光电工程, 2014, 41 (8): 66, 网络出版: 2014-09-01
改进的KNN算法在光测图像关键事件评估中的应用
The Application of Improved KNN Algorithm in Optical Image Key Events Assessment
摘要
KNN算法是光测图像关键事件评估中常用的算法, 经典的 KNN算法只注重候选范例的个数, 而忽视候选范例个体的特殊性, 因此 KNN方法在某些时候会使得评估结论极不合理。基于此, 本文提出了改进的 KNN算法, 该算法更加注重候选范例的个体性, 候选范例到目标范例的距离、候选范例的概率分布等, 对目标范例的评估结论都有重要影响。实验结果表明, 本文提出的 KNN改进算法比经典 KNN算法评估结论更准确, 计算出的隶属度表征了关键事件成功失败的程度, 结论更实际更合理。
Abstract
KNN algorithm is a commonly used algorithm in the assessment of optical image key event. However, classical KNN algorithm always makes conclusion unreasonable, because it only concerns about the number of candidate cases, neglecting of candidate cases’ private characters. To solve this problem, an improved KNN algorithm was proposed, which focused on the private characters of candidate cases. This paper argued that, the distance between candidate cases and target case, and the probability distribution of the candidate cases, both had important influence on last conclusion of target case.
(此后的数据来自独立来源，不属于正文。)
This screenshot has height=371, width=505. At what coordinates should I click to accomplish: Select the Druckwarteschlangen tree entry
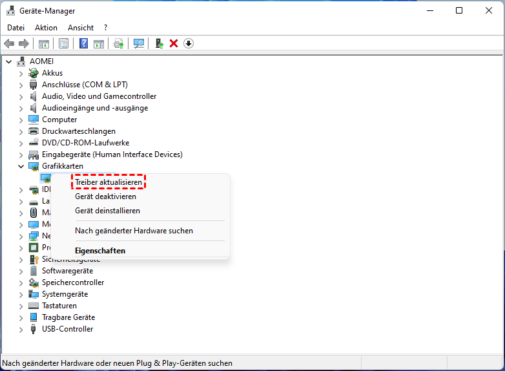pyautogui.click(x=79, y=131)
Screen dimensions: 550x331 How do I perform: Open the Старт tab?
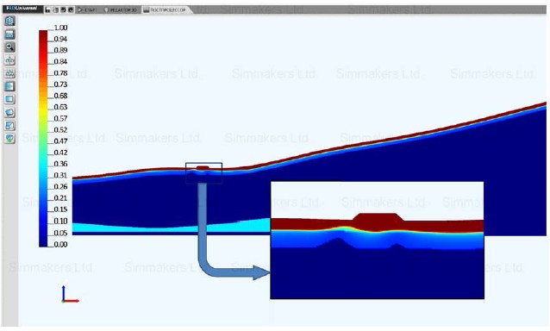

The test results showed that, the KNN algorithm proposed was more accurate than classical KNN algorithm, and the membership in proposed KNN algorithm represented degree of success or failure, which were more practical and more reasonable in the engineering practice.
陈帅均, 蒋平, 吴钦章. 改进的KNN算法在光测图像关键事件评估中的应用[J]. 光电工程, 2014, 41(8): 66. CHEN Shuaijun, JIANG Ping, WU Qinzhang. The Application of Improved KNN Algorithm in Optical Image Key Events Assessment[J]. Opto-Electronic Engineering, 2014, 41(8): 66.